- Simplified Chinese: 沉默的荣耀
- Traditional Chinese: 沉默的榮耀
- Hanyu Pinyin: Chénmò Dě Róngyào
- Genre: Spy drama
- Written by: Lu Min Wang Haotian Zhang Yu Liu Jingyun
- Directed by: Yang Yazhou
- Starring: Yu Hewei Wu Yue Wei Chen Zeng Li
- Country of origin: China
- Original language: Mandarin
- No. of seasons: 1
- No. of episodes: 39

Production
- Executive producer: Jia Lei
- Production location: Fujian
- Production companies: iQiyi Ciwen Film and Television Company China Central Television

Original release
- Network: CCTV-8
- Release: 30 September 2025 – October 2025

= Silent Honor (TV series) =

2025 Chinese television series

Silent Honor (沉默的荣耀) is a 2025 Chinese spy drama television series. Co-directed by China’s Ministry of State Security and Taiwan Affairs Office, the series is based on the life of Wu Shi and stars Yu Hewei, Wu Yue, Wei Chen, and Zeng Li.

==Synopsis==
In August 1949, the People's Liberation Army (PLA) took control of Fuzhou. Wu Shi, a Chinese Communist spy who had infiltrated the Kuomintang (KMT) and served as deputy director of the Fuzhou Pacification Headquarters, had originally planned to remain in Fuzhou to welcome the PLA into the city. Unexpectedly, however, he received an appointment from Chiang Kai-shek promoting him to Deputy Chief of the General Staff at the Ministry of National Defense.

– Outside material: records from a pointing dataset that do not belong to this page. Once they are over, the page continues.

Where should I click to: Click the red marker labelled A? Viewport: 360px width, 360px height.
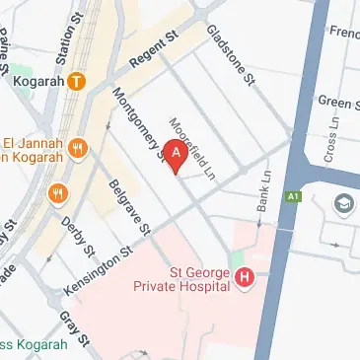click(x=176, y=155)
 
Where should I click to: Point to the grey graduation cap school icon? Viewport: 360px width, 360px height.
click(x=344, y=204)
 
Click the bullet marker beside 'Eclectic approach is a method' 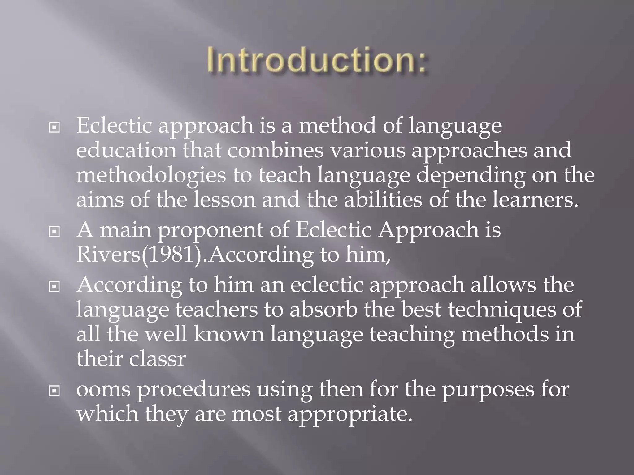tap(54, 127)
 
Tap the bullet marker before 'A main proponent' tap(54, 231)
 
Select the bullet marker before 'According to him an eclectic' tap(54, 287)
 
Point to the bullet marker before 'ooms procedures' tap(54, 391)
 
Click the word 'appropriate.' tap(350, 414)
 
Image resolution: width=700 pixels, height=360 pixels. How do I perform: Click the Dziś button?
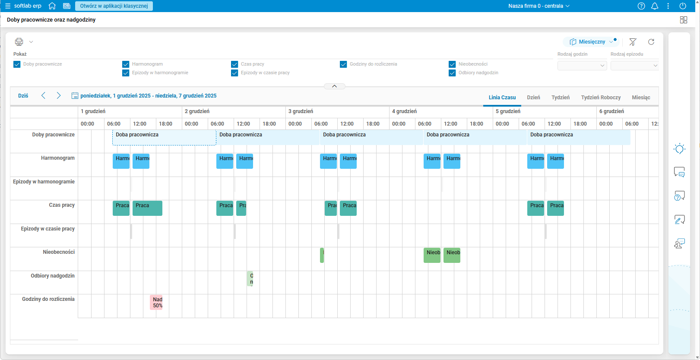coord(23,96)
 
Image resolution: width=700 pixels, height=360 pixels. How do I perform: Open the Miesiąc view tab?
coord(641,98)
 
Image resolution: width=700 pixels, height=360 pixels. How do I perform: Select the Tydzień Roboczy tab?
coord(601,98)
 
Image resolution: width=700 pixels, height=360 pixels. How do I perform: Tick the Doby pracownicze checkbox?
coord(17,64)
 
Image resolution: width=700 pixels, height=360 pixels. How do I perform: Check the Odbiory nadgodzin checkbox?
coord(452,73)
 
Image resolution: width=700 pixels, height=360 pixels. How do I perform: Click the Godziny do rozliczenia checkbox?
coord(343,64)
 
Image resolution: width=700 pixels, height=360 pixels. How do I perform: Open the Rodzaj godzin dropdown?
coord(582,66)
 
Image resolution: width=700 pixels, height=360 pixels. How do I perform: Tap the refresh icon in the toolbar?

To better assist the Communist underground in gathering intelligence on Taiwan and supporting the effort to unify the country, Wu Shi traveled to Taiwan with his family and his aide-de-camp, Nie Xi, to take up his new post. After Wu Shi's original courier was accidentally killed, Communist agent Zhu Feng, who was based in Hong Kong, gave up the opportunity to return to Shanghai to reunite with her family. Instead, she went alone to Taiwan to reestablish contact with Wu Shi. Working closely together, they transmitted numerous pieces of crucial intelligence while evading the efforts of Gu Zhengwen and others.

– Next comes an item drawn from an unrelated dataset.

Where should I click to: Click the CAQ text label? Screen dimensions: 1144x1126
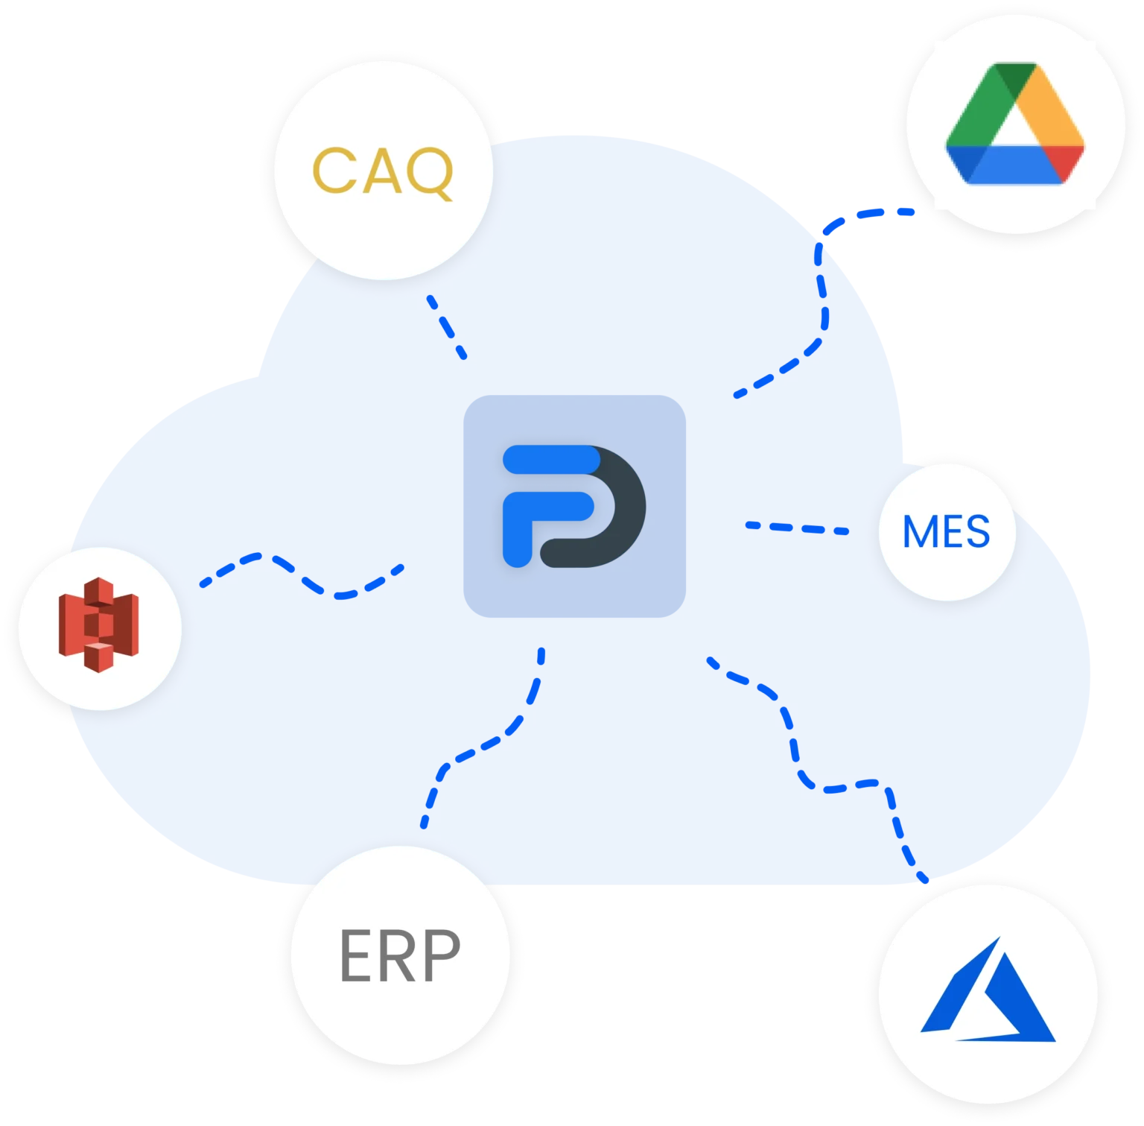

As the Nationalist forces suffered successive defeats on the Chinese mainland, the era of White Terror in Taiwan intensified. After being betrayed by the defector Cai Xiaoqian, Wu Shi and his associates were all arrested and were ultimately executed in Taiwan.

==Cast==
===Main===
- Yu Hewei as Wu Shi
- Wu Yue as Zhu Feng
- Wei Chen as Nie Xi
- Zeng Li as Wang Bikui, Wu Shi's wife

===Supporting===
- Yu Entai as Cai Xiaoqian
- Na Zhidong as Chen Baocang
- Tan Kai as Chen Zemin
- Yu Ailei as Gu Zhengwen
- Zhang Xilin as Mao Renfeng
- Fu Hongming as Zhou Zhirou
- Zheng Xiaoning as Zhu Shaoliang
- Ma Xiaowei as Chiang Kai-shek
- Huo Qing as Gu Zhutong
- Huang Junpeng as Chen Cheng

==Soundtrack==

| No. | Title | Lyrics | Music | Singer(s) | Length |
|---|---|---|---|---|---|
| 1. | "Mountains and Rivers are as You Expected (山河如你所期)" (Opening theme) | An Jiu | Kang Zhuqing | Bei Bei |  |
| 2. | "Sneak (潜行)" (Interlude Ending theme) | Muzi | Kang Zhuqing | International Chief Philharmonic Chorus |  |
| 3. | "Reunion (团圆)" (Interlude) | Yu Hewei | Kang Zhuqing | Qiaomai |  |
| 4. | "Farewell (送别)" (Interlude) | Hong Yi | John Pond Ordway | Lyu Chenyue |  |

==Release==
The series premiered on 30 September 2025 on CCTV-8 and major streaming platforms including iQiyi and Migu Video.

==Reception==

=== Critical response ===
Analysts interviewed by Radio Taiwan International said the series marked a new phase in China's united-front television and film propaganda as "it uses entertainment to publicly glorify its undercover agents amid strained cross-strait relations."

Alcott Weiss' of South China Morning Post wrote that the series "marks rare salute to Communist Party spies in Taiwan".

=== Viewership ===
Silent Honor premiere set a new record for CCTV-8's prime time slot, with real-time ratings breaking 3% and peaking at 3.07%. It has generated massive discussion online, with related topics reaching 800 million views on social platforms.